Another key concept for cloud operation is separating compute from storage. This actually flies in the face of Hadoop's original design pattern, where the idea was to bring compute to the data to minimize data movement. Today, the pipes have grown fat enough to make that almost a non-issue. As noted above, separate compute and storage is already standard practice with most managed cloud-based Hadoop services, although in EMR, Amazon does provide the option of running HDFS.
Step 1 of the initiative will address containerization. Getting there won't be trivial. It's one thing to accept containerized workloads, but it's another to rearchitect all the components of Hadoop as containers, both at the cluster and at the edge. And once the Apache community gets to critical mass in refactoring Hadoop components into containers, there's the need to provide migration paths to the installed base.
Beyond containers, Hortonworks envisions the roadmap to encompass separating compute from data. That's step 2. To some extent, that's already de facto reality, as each of the major cloud provider managed Hadoop services already do that: they use their cloud object stores as in-kind replacements for HDFS, and keep compute separated (although Amazon does offer the option of running EMR with local HDFS storage). But connections, like S3A for connecting to S3, are not optimal, and you can't simply swap out HDFS for object storage if you're running your own private cloud.
This step will leverage work on the Ozone project, which aims to make HDFS look like a cloud object store. While we're tempted to say that Ozone is an idea that has floated in the ozone for a while, Hortonworks plans to ramp up the effort in one of the next stages of the project.
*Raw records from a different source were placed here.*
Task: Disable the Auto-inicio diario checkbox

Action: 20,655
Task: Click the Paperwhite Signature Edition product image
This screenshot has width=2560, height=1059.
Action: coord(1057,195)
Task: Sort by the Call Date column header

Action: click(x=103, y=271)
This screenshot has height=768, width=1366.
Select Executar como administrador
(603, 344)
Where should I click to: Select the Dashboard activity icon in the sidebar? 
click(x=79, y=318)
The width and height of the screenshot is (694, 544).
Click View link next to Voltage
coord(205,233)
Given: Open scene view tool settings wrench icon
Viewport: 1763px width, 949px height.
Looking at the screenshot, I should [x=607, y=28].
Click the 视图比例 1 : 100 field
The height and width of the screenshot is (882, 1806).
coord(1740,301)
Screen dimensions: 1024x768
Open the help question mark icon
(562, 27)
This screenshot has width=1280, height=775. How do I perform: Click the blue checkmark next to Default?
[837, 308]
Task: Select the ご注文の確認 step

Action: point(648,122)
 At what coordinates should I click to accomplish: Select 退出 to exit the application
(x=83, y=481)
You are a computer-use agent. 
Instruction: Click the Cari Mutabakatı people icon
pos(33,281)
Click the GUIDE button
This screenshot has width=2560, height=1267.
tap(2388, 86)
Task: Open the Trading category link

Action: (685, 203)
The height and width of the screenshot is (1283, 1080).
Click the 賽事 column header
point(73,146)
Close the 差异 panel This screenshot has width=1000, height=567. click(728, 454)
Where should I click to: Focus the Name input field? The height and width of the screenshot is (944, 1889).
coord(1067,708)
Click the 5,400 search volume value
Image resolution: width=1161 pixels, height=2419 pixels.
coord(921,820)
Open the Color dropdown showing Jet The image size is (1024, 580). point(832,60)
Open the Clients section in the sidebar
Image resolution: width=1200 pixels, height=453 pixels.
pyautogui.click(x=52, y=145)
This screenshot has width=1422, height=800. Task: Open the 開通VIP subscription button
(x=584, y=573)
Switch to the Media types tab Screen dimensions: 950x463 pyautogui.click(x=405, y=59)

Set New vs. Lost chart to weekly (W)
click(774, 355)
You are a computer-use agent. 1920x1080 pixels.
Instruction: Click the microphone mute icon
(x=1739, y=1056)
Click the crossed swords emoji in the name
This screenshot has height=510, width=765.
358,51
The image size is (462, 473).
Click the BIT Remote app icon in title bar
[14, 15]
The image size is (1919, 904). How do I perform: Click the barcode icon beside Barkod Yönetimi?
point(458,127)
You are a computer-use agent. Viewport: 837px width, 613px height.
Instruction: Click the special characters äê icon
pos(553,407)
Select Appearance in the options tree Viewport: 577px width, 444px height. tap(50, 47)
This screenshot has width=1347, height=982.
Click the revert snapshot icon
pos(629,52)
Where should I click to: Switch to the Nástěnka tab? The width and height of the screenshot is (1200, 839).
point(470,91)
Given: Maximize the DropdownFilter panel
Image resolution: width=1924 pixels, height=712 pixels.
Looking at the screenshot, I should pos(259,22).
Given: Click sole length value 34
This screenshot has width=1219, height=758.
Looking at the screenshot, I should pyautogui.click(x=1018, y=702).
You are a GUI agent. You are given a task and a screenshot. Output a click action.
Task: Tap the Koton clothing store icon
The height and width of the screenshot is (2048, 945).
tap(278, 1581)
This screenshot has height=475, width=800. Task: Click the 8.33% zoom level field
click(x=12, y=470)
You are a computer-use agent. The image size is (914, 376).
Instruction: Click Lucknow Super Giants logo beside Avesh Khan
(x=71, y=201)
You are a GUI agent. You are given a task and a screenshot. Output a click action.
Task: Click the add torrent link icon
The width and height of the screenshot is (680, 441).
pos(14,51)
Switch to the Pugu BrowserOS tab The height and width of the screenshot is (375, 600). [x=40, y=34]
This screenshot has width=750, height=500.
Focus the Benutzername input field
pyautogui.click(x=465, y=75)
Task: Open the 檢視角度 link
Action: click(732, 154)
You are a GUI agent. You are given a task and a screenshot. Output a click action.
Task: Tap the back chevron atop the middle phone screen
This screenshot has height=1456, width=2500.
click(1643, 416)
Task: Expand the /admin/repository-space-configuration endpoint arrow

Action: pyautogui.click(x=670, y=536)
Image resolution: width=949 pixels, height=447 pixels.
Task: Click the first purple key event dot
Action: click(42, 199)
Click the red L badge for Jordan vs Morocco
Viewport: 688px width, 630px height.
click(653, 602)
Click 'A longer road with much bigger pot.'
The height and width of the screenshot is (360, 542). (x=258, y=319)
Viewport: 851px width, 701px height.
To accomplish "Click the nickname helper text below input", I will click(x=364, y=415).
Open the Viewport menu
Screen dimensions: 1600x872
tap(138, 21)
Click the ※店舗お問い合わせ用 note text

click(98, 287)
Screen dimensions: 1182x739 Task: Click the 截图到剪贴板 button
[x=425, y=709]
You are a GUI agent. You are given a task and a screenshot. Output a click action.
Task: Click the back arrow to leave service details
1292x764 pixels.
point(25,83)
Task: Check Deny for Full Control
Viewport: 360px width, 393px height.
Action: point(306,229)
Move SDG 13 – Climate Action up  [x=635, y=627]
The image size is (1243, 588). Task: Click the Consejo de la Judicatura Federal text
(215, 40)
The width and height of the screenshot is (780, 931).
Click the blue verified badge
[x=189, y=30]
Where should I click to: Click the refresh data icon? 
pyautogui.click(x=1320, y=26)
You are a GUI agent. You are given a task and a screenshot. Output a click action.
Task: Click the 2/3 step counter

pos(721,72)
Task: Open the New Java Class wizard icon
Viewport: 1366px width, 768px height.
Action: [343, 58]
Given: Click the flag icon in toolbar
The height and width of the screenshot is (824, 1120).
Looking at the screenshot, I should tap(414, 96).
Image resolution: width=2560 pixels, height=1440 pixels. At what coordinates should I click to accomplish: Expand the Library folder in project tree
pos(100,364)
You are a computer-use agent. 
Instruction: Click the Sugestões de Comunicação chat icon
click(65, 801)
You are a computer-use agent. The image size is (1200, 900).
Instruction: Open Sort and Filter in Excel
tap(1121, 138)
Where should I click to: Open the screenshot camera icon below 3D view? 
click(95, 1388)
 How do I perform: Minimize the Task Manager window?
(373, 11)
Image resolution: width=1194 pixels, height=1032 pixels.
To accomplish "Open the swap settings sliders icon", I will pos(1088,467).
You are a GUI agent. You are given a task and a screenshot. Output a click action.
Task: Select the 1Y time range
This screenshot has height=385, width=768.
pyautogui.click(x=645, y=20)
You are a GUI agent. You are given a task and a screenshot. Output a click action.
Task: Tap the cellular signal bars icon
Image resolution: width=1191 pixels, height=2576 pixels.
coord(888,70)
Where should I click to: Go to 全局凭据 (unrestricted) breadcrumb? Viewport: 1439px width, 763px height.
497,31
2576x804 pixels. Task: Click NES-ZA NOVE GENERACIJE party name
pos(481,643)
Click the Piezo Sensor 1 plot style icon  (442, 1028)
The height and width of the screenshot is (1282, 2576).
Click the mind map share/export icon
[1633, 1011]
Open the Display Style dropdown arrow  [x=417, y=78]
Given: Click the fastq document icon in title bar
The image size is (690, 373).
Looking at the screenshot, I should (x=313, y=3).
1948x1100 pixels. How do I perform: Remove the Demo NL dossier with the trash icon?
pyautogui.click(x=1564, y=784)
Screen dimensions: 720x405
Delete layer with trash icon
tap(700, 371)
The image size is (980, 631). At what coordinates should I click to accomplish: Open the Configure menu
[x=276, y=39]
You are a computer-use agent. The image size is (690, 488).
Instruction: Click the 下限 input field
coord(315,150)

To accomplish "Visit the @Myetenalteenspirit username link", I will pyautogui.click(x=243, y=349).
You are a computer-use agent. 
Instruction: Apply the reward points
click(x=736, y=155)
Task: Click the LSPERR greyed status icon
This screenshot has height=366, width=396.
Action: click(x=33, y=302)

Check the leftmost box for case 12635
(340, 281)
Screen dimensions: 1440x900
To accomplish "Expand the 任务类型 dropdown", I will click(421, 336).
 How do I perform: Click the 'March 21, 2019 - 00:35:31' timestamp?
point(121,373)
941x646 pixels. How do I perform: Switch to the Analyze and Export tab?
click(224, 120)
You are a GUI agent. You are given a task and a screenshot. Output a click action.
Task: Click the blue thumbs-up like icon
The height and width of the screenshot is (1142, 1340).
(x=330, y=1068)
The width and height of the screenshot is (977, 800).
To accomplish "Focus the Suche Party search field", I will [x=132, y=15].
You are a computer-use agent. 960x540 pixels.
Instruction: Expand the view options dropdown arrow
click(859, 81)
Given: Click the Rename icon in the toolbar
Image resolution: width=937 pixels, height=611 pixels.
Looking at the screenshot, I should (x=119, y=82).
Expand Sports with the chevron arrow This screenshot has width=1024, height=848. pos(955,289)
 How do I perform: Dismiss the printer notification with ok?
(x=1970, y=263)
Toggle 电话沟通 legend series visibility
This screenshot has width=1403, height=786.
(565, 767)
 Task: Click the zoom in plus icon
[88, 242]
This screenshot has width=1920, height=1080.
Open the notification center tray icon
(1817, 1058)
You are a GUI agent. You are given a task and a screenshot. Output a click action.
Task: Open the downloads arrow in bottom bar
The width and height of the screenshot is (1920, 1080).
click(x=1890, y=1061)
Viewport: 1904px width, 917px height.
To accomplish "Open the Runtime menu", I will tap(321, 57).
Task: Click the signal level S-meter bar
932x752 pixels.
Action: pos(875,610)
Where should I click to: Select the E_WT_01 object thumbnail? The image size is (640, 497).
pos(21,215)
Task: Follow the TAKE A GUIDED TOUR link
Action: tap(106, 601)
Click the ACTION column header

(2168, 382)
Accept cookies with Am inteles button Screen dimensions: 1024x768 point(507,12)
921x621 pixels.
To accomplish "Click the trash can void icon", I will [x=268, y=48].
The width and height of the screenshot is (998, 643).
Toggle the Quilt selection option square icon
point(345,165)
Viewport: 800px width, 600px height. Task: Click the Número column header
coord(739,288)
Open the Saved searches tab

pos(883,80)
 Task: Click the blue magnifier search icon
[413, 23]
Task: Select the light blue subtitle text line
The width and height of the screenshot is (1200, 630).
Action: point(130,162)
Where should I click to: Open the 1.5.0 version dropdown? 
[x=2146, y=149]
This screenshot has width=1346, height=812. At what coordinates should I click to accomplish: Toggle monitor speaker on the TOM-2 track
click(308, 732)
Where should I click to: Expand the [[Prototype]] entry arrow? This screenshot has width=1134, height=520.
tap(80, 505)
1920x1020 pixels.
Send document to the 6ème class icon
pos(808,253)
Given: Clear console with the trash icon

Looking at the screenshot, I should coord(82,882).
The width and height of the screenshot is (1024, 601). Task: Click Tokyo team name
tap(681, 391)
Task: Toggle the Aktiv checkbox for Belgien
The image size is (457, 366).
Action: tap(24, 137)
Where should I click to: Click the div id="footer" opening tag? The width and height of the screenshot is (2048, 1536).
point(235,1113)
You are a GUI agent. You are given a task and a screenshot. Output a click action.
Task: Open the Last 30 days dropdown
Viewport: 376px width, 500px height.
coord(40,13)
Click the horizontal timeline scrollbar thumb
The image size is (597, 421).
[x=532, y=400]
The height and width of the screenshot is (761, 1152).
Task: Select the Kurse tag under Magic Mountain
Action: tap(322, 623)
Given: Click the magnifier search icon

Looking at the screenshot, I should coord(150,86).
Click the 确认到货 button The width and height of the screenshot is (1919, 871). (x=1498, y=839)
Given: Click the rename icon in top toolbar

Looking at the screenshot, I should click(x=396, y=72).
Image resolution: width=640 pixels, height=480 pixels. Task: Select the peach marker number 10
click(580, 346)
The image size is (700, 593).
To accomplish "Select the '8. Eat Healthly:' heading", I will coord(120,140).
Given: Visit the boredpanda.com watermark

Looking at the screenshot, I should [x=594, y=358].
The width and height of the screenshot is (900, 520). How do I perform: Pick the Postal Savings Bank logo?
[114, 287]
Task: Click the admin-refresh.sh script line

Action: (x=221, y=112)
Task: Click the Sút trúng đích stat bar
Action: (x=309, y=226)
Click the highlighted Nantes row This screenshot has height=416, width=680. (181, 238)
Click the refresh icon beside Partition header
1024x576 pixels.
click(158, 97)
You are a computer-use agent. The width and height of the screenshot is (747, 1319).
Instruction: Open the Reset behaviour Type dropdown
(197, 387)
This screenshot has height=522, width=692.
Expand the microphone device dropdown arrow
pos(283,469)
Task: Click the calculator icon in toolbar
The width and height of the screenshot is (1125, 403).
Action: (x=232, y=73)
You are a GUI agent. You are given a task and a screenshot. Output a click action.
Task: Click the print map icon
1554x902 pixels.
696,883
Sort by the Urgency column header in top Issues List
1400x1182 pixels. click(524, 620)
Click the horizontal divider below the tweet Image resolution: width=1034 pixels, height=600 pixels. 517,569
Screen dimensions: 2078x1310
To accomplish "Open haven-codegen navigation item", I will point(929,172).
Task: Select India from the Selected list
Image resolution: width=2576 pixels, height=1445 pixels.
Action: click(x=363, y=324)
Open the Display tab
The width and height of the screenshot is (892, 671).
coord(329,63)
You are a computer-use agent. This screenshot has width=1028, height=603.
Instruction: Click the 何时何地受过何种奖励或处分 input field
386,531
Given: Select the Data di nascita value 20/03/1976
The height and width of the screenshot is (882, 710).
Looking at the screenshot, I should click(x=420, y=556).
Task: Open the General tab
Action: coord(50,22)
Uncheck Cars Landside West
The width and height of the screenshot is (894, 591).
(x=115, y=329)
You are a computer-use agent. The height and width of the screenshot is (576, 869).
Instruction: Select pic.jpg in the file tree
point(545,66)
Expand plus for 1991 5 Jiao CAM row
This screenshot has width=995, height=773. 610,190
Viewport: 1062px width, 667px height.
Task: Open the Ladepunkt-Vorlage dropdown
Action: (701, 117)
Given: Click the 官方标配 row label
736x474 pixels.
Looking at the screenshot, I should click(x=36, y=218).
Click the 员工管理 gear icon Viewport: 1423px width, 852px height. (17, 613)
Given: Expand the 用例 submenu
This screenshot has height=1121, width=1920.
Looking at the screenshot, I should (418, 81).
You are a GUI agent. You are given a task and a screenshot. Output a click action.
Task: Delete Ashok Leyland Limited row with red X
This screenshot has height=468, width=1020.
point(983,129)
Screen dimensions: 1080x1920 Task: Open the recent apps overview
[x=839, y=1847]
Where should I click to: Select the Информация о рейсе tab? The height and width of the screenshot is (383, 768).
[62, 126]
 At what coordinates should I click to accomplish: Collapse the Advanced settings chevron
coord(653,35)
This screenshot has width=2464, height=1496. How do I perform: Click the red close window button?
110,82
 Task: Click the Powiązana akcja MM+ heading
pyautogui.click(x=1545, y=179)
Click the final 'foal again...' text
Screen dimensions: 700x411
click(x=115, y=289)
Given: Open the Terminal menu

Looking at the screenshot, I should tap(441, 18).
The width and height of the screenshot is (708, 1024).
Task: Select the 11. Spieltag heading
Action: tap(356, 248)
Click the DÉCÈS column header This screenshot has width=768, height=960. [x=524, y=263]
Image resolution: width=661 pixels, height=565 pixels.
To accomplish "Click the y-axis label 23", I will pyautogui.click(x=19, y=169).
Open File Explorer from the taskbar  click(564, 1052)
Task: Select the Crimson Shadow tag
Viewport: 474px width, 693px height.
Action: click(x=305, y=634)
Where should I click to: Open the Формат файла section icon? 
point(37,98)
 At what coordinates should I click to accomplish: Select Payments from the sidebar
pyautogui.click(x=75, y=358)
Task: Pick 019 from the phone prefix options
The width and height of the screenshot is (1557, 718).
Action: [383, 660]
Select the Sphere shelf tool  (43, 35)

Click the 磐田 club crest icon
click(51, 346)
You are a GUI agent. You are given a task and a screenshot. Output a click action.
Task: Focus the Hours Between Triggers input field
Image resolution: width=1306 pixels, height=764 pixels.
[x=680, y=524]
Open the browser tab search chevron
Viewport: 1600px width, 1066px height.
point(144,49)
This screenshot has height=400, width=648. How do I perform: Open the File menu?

The other element is changing the APIs to decouple HDFS from compute through new APIs, so on-premises customers can physically lay out their clusters as private clouds. These pieces won't fall into place until next year at the earliest.
Step 3 involves support of Kubernetes. In the short term, Hortonworks is getting HDP, HDF, and DataPlane Services (DPS) certified on Red Hat's OpenShift Kubernetes container application platform. IBM, which OEMs HDP, is following suit with Cloud Private for Data (ICP). While OpenShift addresses private cloud, the open question is support from each of the cloud provider Kubernetes platforms.
Beyond these three phases, Hortonworks views cloud-native Hadoop requiring governance that spans across cloud(s) and on-premise data centers. That's a checkbox that it is beginning to fill out with DPS framework. A work in progress, DPS is sort of uber catalog of services that is gradually being populated with plug-ins, such as Data Steward Studio, Data Lifecycle Manager, and more recently, Streams Messaging Manager, for governing replication, access control, and data flows across cloud and hybrid targets. There are also pieces in Atlas, Ranger, and Knox that will need to be adapted for hybrid and multi-cloud governance.
There will be many moving parts to making Hadoop cloud-native. Today, Hortonworks has unveiled the blueprint, but there are still blank spaces to be filled, like baking Kubernetes support into the Hadoop trunk. The Apache community has not yet committed on when that will happen. Making Hadoop cloud native will be a journey.